Она не переставала плакать, то всхлипывала, то заходилась в рыданиях, и отвернулась к стене.
Он не отважился настаивать дальше, хоть и чувствовал жуткое разочарование. Так близко подобраться к истине, и снова ничего реального не узнать!
— Послушай, Фрея, ты не виновата, просто мне трудно понять, как ты не можешь вспомнить хоть что-то.
Рыдания стихли, но плечи еще вздрагивали.
— Наверное, просто дело обстоит так, как однажды рассказывал мне Конрадус Магнус. Человеческий мозг склонён к тому, чтобы избавляться от некоторых воспоминаний, особенно если они неприятные. Тогда получается так, как будто этого никогда и не было, поэтому человек и не может вспомнить.
Вроде бы она успокоилась.
— Кто знает, что произошло с тобой в этом «чудном тепленьком местечке». Парацельс, знаменитый врач, писал о монахах-врачевателях, которые заставляли больного смотреть в кристальный шар, после чего он впадал в глубокий сон. Сон был нужен для того, чтобы внушить пациенту веру в исцеление. Некоторые из больных, когда просыпались, ничего не помнили. Послушай, Фрея, может быть, с тобой проделали что-то похожее, чтобы потом… э… заставить тебя делать такие вещи, которые бы ты иначе не стала делать? Возможно, тебе дали еще дурманящее питье, чтобы усилить действие кристального шара? Например, отвар белены. Возможно, возможно, возможно… Много чего возможно, не вини себя.
Она ничего не отвечала. А по ее дыханию он понял, что она уже спит.
Что ж, пусть спит. Ни за что на свете не станет он ее больше будить. Он закрыл и запер дверцу. Потом потушил лампу и в полумраке предался размышлениям. «Камень, лицо, зуб, зубы, острые, страшно»… Снова и снова бормотал он эти слова. Каменное лицо и острые каменные зубы — вот все, что вспомнила Фрея. А к этому еще колеблющийся красный цвет, расплывающийся и перетекающий. Что бы все это значило?
Камень. Каменное. Где есть камни? Разумеется, в горах. В горных массивах. Но каменное лицо? Такого не может быть. А каменные зубы? Тоже нет. Нет таких каменных пород, острых и страшных. Поверху гор нет. А внутри? Стой! Эта мысль казалась такой безрассудной, что он сразу отбросил ее. А потом вернулся. И теперь у него четко отпечаталось в мозгу: сталактиты! Окаменевшие натеки, сосульки, каменные, свисающие со сводов пещер. При некотором воображении их можно назвать зубами.
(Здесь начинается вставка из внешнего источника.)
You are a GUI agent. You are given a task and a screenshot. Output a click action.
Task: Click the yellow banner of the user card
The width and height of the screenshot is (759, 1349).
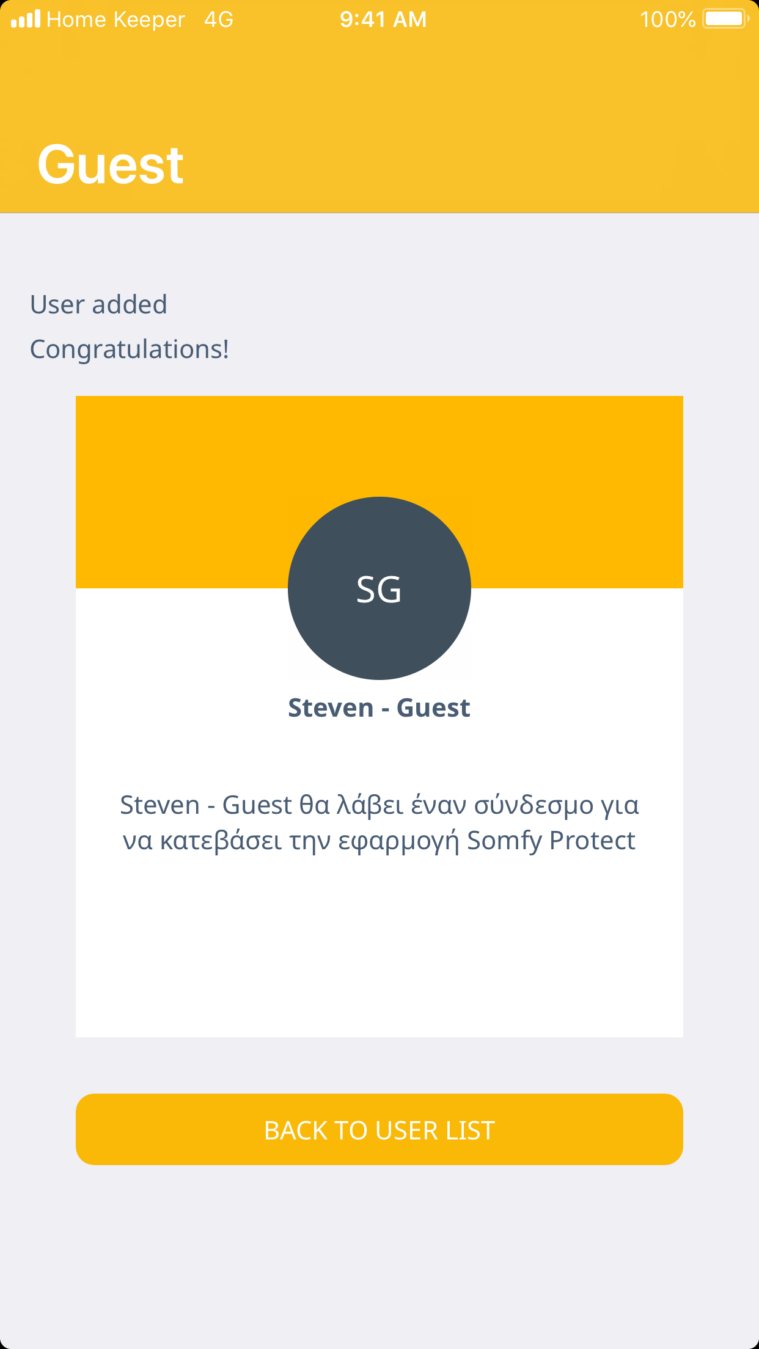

Лапидиус вскочил с сундука. Его каблуки со стуком ударили по полу. Торопливо он сел снова. Слава богу, Фрея не проснулась. Видела она и в самом деле сталактиты? Если да, то ее заманили в пещеру. Какая чудовищная мысль! Однако приходилось признать, что его предположение довольно шаткое, ибо в этой связи слова «чудное теплое место» и «колеблющееся красное» теряли смысл.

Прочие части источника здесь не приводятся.